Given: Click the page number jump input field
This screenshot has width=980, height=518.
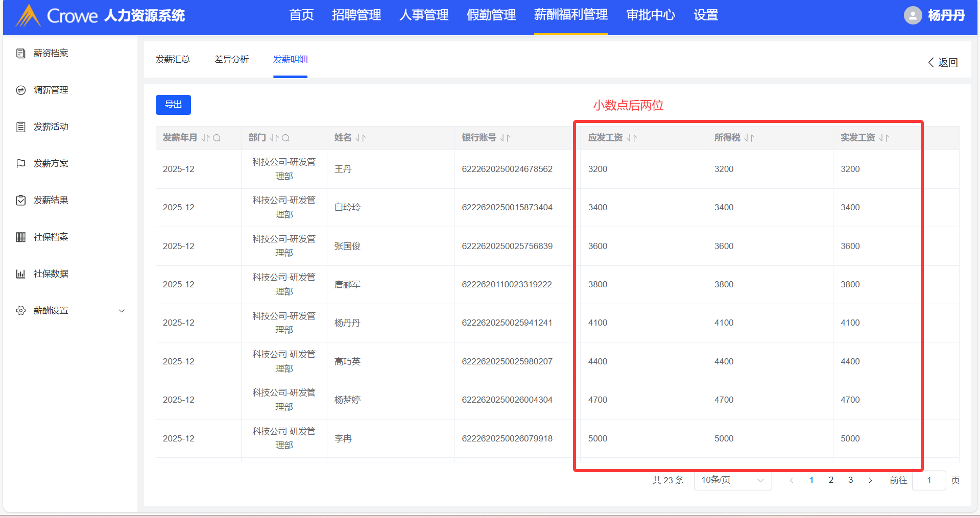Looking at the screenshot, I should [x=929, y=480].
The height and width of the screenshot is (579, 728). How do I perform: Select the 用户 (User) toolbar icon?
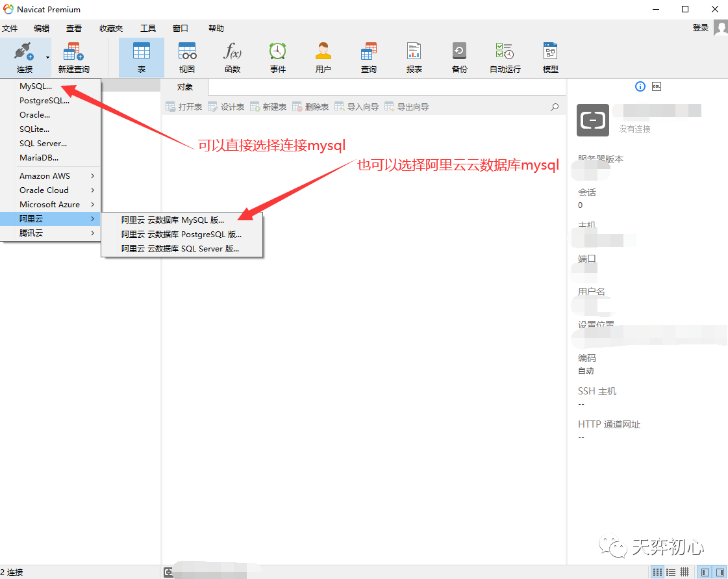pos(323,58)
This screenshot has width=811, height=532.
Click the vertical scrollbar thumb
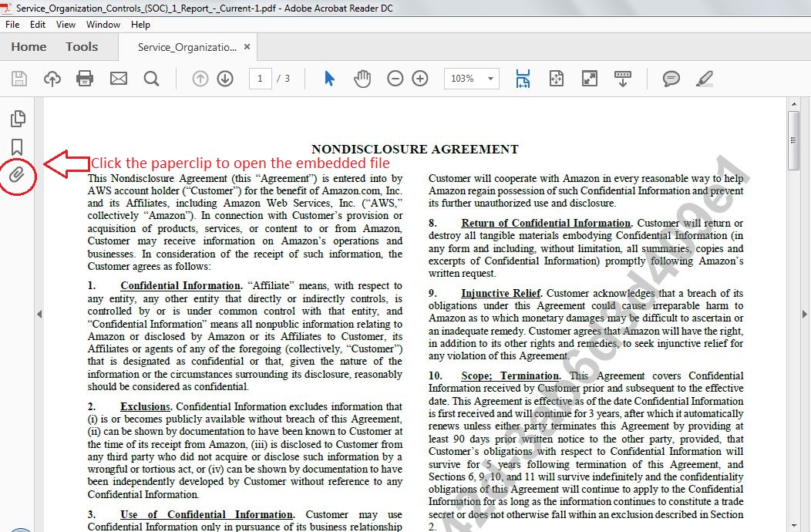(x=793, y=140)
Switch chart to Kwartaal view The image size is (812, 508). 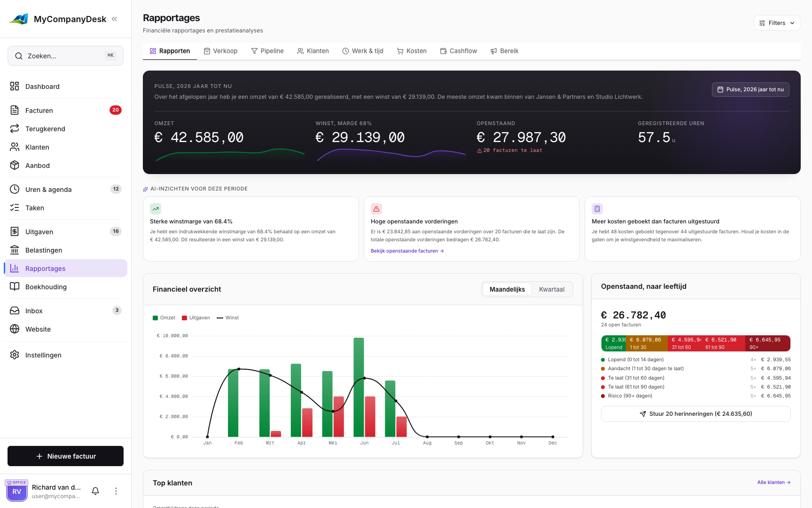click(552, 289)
*****
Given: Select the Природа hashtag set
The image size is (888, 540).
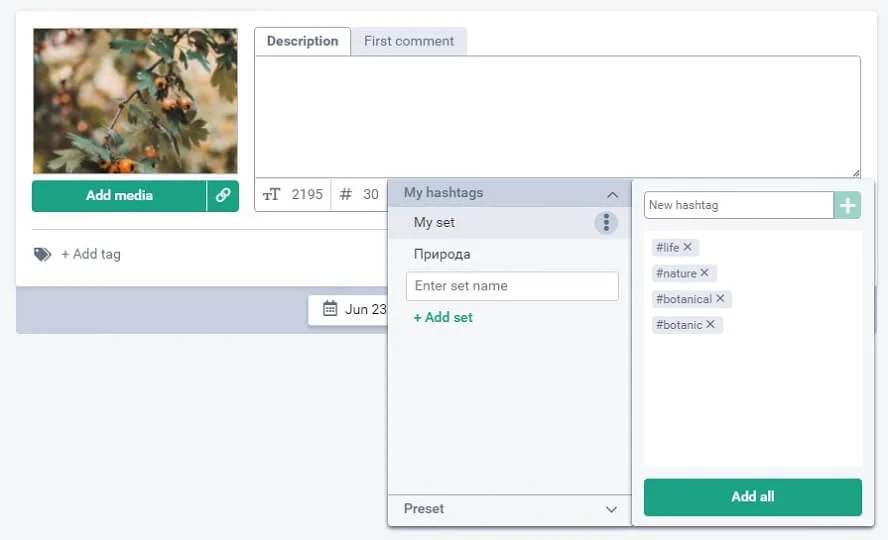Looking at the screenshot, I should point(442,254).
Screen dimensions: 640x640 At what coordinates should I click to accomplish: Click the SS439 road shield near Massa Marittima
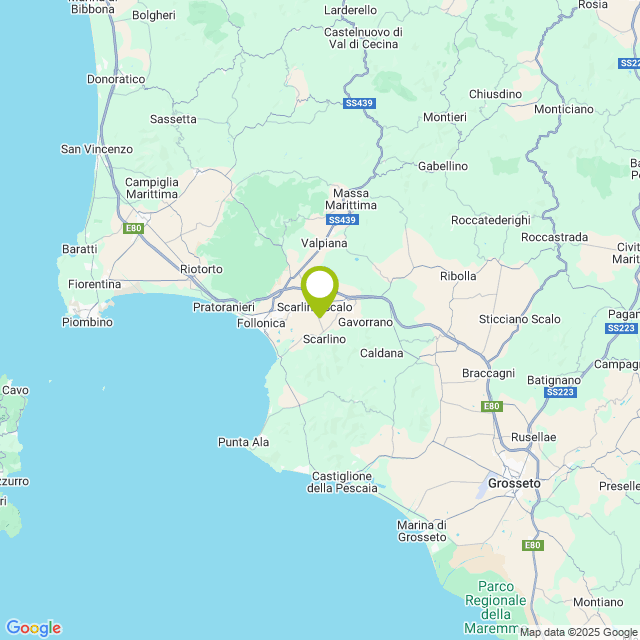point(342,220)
*****
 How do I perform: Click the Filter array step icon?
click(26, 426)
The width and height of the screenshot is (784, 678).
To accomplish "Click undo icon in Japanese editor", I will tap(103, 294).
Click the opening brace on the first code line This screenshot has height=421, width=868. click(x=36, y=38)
*****
● Problem to work on:
Number of lines in the records above holding the word "Given": state it and nothing else.

● Output for this exercise:
2